Caminhou para perto das arvores, para junto da moça com a correntinha. Os gritos saiam compassados da multidão. Eram palavras de ordem, ditas com calor e convicção. Ela nem sentiu quando foi alivia do pequeno peso no pescoço. O rapaz era um “perito”. Logo se dirigiu para o senhor do telefone celular. Nessa, ele teve que correr após gestos rápidos e decididos, por conseguinte, aquele havia se mostrado muito mais esperto, e quase melou a jogada. Ele corre. Afasta-se da passeata que ganhava novos adeptos. Virou uma esquina. Dirigi-se para um terreno baldio, para fazer “a contabilidade”. Viu que o telefone celular era ótimo, tinha câmera de alta resolução e acesso a banda larga na internet. A corrente de ouro, também lhe renderia algum dinheiro.
Saiu dali, e foi à casa do “gordo”. Bateu na porta e um negão mal encarado atendeu. O rapaz disse ao sujeito que tinha “um ganho” para negociar. Deixaram-no entrar. Lá dentro “o gordo” avaliou a mercadoria e ofereceu cem reais por tudo. Mas só? Dá no mínimo trezentos! “Só dá cem”-disse ‘o gordo’. Meio contrariado o rapaz aceitou e tratou de sair logo dali, não podia dar mole. Afinal ele tinha outra missão mais importante. O dinheiro tinha um investimento certo. Pegou um ônibus lotado até a parte antiga da cidade. Chegou a um casarão abandonado, onde se via alguns trapos secando ao vento no varal improvisado. Uma mulher magricela o esperava. O rapaz perguntou-“cadê ele?”. Ela apontou para um cômodo desguarnecido. Ele entrou e se aproximou. Lá dentro, na imensidão daquele diminuto quarto, alguém brincava com sua vida. Uma criatura de olhos vermelhos, com um sorriso escondido por trás de uma carranca de imparcialidade estava sentada em uma cadeira velha, como um senhor num trono. A seus pés num pano velho e puído jazia um revolver, uma faca longa e afiada e um pote de cicuta. O rapaz entrou e olhou fixamente para “as coisas” que estavam no pano. A criatura perguntou qual a morte que ele queria hoje. O rapaz apontou para o revólver e entregou o dinheiro. Em um gesto teatral a criatura fez um floreio com o corpo e entregou a arma. Mas avisou: “usar aqui não. Só lá nos fundos da casa”. O rapaz mal podia conter a ânsia. Parecia que uma força mais poderosa que o amor que ele tinha por sua mãe, mais urgente que o ar que um afogado necessita para viver, e mais lógico do que a preservação de sua vida, havia lhe tomado. Ele não pensou em nada, ele não observou nem as flores multicoloridas do fundo da casa. Quando ele acendeu o cachimbo para a primeira vertigem que levaria oito segundos para atingir o seu cérebro. A maldita pedra. Foi como se ele encostasse um revólver na cabeça e apertasse o gatilho. E um pequeno suicídio lhe sacudisse o corpo.
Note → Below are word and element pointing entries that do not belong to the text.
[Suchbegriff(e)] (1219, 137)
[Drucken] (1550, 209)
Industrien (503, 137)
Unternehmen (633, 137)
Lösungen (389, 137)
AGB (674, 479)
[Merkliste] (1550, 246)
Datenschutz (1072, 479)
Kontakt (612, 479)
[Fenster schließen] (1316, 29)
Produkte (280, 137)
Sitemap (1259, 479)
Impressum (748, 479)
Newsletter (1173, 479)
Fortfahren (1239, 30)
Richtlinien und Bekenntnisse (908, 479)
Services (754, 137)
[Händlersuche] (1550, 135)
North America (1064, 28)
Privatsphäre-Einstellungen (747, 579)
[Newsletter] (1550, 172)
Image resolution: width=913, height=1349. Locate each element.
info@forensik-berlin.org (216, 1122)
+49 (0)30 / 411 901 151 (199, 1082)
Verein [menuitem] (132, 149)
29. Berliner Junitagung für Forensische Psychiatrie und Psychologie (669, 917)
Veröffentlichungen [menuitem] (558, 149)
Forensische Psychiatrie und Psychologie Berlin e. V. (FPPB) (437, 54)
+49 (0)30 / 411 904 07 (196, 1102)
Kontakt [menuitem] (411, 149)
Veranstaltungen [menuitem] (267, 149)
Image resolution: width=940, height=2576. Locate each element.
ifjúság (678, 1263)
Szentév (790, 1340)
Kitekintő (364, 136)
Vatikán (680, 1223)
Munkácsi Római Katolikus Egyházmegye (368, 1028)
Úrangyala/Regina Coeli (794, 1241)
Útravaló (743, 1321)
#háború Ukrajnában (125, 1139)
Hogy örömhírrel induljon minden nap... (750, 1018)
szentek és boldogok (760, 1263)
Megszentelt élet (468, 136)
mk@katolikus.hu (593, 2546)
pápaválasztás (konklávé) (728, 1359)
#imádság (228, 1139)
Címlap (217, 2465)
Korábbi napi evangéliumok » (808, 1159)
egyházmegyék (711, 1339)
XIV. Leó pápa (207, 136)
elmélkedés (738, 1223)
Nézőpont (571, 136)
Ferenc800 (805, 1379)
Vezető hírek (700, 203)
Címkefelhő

Conto Quinze. Devaneio de Um Casal.







Lembranças da Praia do Meio
Era um dia de frescor de pedras. E como a pele dela estava limpa e perfumada pelo mar, então ela se sentia muito bem. Começou a beijar o céu, olhando para o alto, lançando beijos como se fossem moedas de ouro. A sua direita um farol ao longe, dormia na esperança que viesse a noite. Da praia dos artistas veio uma musica serpenteando no ar, as notas musicais brilhando com os reflexos da luz, os tons eram orquestrados pelo sol, que no azul profundo, confundia o verde das ondas. A bela menina Maresia se espreguiçou sentada, na areia calma e abrasadora. de repente, duas mãos taparam-lhe as vistas. Era o Boto aquele rapaz vistoso que veio do asfalto. “Seios de conchas” ele disse, em um elogio atrevido. “Nuvens e céus” ela respondeu como a rebater o atrevimento e transformá-lo em recato. Ele sorriu e sentou-se. “Mas que dia! Você brilha menina!”. Confidencialmente, para quem os visse de longe, esses dois amantes eram aromas e imagens que se enleavam com a praia. Ao redor deles, vendedores pareciam pencas de búzios, e no ar volteavam pássaros pescadores. Ali perto, garotas passavam, e mostravam lubricamente, pêlos dourados e ancas redondas nos osculus do mar. Ondeando. Ondas e mais ondas. Mas que gosto de duna na preguiça da sombra. Boto, o rapaz, se afogava nos olhos de Maresia. ”Meu espírito aprecia e dorme” ele disse. Mas ela se sentia diferente. É no sentimento de escuma, ponderou, que aprendeu o amor. A energia do ontem dá a praia, e ela se lembra que ainda menina, viu coisas maravilhosas naquela praia em uma tarde mágica. Foi quando o segredo do mar abriu-se, os seus naufrágios. Ela lembrou e sorriu. E Boto ia à Maresia. Dois movimentos em um. Levantaram-se e foram até as rochas eternas que é no forte dos reis. Caminharam contentes e ligados por um laço de rosas invisíveis. Contornaram o muro de pedra do forte. E lá a viram: a lembrança que bóia. É lá onde o passado encontrava o presente, que veio a caricia no choque das ondas. Nesse amor renascido,Que viveram ternamente. E o dia cai súbito pelo alçapão do espaço. E eles ficaram, continuaram abraçados. Por esse encanto eles se lembrarão sempre desse dia. E esses dois corpos cintilarão na lembrança das eras.  Do amor simples, descomplicado. Eternos e invioláveis. Duvidam? São minha lembranças? Não são? De fato não tenho certeza. Apenas sei que é a mais pura verdade.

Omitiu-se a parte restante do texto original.